* Start *

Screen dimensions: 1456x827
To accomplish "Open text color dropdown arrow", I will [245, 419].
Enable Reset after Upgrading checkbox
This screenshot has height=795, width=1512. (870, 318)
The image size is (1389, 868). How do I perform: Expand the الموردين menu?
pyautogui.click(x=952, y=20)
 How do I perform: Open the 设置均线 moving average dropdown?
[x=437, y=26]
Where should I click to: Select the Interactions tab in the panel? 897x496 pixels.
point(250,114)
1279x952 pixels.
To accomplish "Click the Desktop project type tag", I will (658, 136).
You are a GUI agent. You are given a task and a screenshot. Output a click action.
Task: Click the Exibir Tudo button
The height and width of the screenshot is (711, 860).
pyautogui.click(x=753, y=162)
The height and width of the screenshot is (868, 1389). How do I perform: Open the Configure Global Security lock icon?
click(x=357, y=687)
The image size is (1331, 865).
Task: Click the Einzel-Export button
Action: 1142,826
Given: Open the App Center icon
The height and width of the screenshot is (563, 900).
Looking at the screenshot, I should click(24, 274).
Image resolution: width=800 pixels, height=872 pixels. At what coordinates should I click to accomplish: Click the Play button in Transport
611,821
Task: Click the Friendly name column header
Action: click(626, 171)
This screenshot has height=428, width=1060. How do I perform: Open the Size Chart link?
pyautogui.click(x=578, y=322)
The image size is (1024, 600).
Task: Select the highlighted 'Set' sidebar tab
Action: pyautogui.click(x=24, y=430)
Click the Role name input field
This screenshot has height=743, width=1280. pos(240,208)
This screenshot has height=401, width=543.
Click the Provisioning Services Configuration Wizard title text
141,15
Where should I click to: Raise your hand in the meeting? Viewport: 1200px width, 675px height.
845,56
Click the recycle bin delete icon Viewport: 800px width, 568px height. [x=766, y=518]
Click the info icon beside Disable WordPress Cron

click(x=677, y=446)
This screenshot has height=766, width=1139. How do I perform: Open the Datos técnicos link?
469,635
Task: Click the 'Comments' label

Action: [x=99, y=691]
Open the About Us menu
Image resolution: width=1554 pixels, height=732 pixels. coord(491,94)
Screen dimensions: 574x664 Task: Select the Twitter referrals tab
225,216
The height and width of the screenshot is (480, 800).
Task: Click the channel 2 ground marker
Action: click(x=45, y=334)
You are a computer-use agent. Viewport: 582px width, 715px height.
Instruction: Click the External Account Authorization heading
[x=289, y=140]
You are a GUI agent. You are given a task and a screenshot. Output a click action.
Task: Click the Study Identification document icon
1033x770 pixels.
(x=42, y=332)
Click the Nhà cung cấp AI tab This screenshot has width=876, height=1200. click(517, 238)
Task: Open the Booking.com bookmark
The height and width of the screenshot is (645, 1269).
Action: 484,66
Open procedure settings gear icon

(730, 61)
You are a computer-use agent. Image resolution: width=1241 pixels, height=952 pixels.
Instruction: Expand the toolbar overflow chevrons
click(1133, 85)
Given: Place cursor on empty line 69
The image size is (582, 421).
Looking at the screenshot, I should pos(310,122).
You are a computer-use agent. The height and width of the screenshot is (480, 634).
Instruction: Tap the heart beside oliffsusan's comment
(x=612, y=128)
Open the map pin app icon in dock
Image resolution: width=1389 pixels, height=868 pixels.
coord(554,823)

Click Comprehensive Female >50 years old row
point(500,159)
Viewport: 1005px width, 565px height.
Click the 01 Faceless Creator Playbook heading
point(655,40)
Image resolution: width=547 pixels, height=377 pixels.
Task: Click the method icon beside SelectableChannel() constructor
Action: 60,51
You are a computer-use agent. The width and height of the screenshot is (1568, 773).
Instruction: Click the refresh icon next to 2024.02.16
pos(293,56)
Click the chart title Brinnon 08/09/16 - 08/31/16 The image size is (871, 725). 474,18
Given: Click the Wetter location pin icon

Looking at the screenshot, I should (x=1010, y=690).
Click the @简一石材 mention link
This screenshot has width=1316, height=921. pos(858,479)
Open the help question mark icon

* End *

» **What you should do**
Copy out all of the entries above exactly as they appear, line for line.

» **Solution to the exercise**
Screen dimensions: 1456x827
To accomplish "Open text color dropdown arrow", I will [245, 419].
Enable Reset after Upgrading checkbox
This screenshot has height=795, width=1512. (870, 318)
The image size is (1389, 868). How do I perform: Expand the الموردين menu?
pyautogui.click(x=952, y=20)
 How do I perform: Open the 设置均线 moving average dropdown?
[x=437, y=26]
Where should I click to: Select the Interactions tab in the panel? 897x496 pixels.
point(250,114)
1279x952 pixels.
To accomplish "Click the Desktop project type tag", I will (658, 136).
You are a GUI agent. You are given a task and a screenshot. Output a click action.
Task: Click the Exibir Tudo button
The height and width of the screenshot is (711, 860).
pyautogui.click(x=753, y=162)
The height and width of the screenshot is (868, 1389). How do I perform: Open the Configure Global Security lock icon?
click(x=357, y=687)
The image size is (1331, 865).
Task: Click the Einzel-Export button
Action: 1142,826
Given: Open the App Center icon
The height and width of the screenshot is (563, 900).
Looking at the screenshot, I should click(24, 274).
Image resolution: width=800 pixels, height=872 pixels. At what coordinates should I click to accomplish: Click the Play button in Transport
611,821
Task: Click the Friendly name column header
Action: click(626, 171)
This screenshot has height=428, width=1060. How do I perform: Open the Size Chart link?
pyautogui.click(x=578, y=322)
The image size is (1024, 600).
Task: Select the highlighted 'Set' sidebar tab
Action: pyautogui.click(x=24, y=430)
Click the Role name input field
This screenshot has height=743, width=1280. pos(240,208)
This screenshot has height=401, width=543.
Click the Provisioning Services Configuration Wizard title text
141,15
Where should I click to: Raise your hand in the meeting? Viewport: 1200px width, 675px height.
845,56
Click the recycle bin delete icon Viewport: 800px width, 568px height. [x=766, y=518]
Click the info icon beside Disable WordPress Cron

click(x=677, y=446)
This screenshot has height=766, width=1139. How do I perform: Open the Datos técnicos link?
469,635
Task: Click the 'Comments' label

Action: [x=99, y=691]
Open the About Us menu
Image resolution: width=1554 pixels, height=732 pixels. coord(491,94)
Screen dimensions: 574x664 Task: Select the Twitter referrals tab
225,216
The height and width of the screenshot is (480, 800).
Task: Click the channel 2 ground marker
Action: click(x=45, y=334)
You are a computer-use agent. Viewport: 582px width, 715px height.
Instruction: Click the External Account Authorization heading
[x=289, y=140]
You are a GUI agent. You are given a task and a screenshot. Output a click action.
Task: Click the Study Identification document icon
1033x770 pixels.
(x=42, y=332)
Click the Nhà cung cấp AI tab This screenshot has width=876, height=1200. click(517, 238)
Task: Open the Booking.com bookmark
The height and width of the screenshot is (645, 1269).
Action: 484,66
Open procedure settings gear icon

(730, 61)
You are a computer-use agent. Image resolution: width=1241 pixels, height=952 pixels.
Instruction: Expand the toolbar overflow chevrons
click(1133, 85)
Given: Place cursor on empty line 69
The image size is (582, 421).
Looking at the screenshot, I should pos(310,122).
You are a computer-use agent. The height and width of the screenshot is (480, 634).
Instruction: Tap the heart beside oliffsusan's comment
(x=612, y=128)
Open the map pin app icon in dock
Image resolution: width=1389 pixels, height=868 pixels.
coord(554,823)

Click Comprehensive Female >50 years old row
point(500,159)
Viewport: 1005px width, 565px height.
Click the 01 Faceless Creator Playbook heading
point(655,40)
Image resolution: width=547 pixels, height=377 pixels.
Task: Click the method icon beside SelectableChannel() constructor
Action: 60,51
You are a computer-use agent. The width and height of the screenshot is (1568, 773).
Instruction: Click the refresh icon next to 2024.02.16
pos(293,56)
Click the chart title Brinnon 08/09/16 - 08/31/16 The image size is (871, 725). 474,18
Given: Click the Wetter location pin icon

Looking at the screenshot, I should (x=1010, y=690).
Click the @简一石材 mention link
This screenshot has width=1316, height=921. pos(858,479)
Open the help question mark icon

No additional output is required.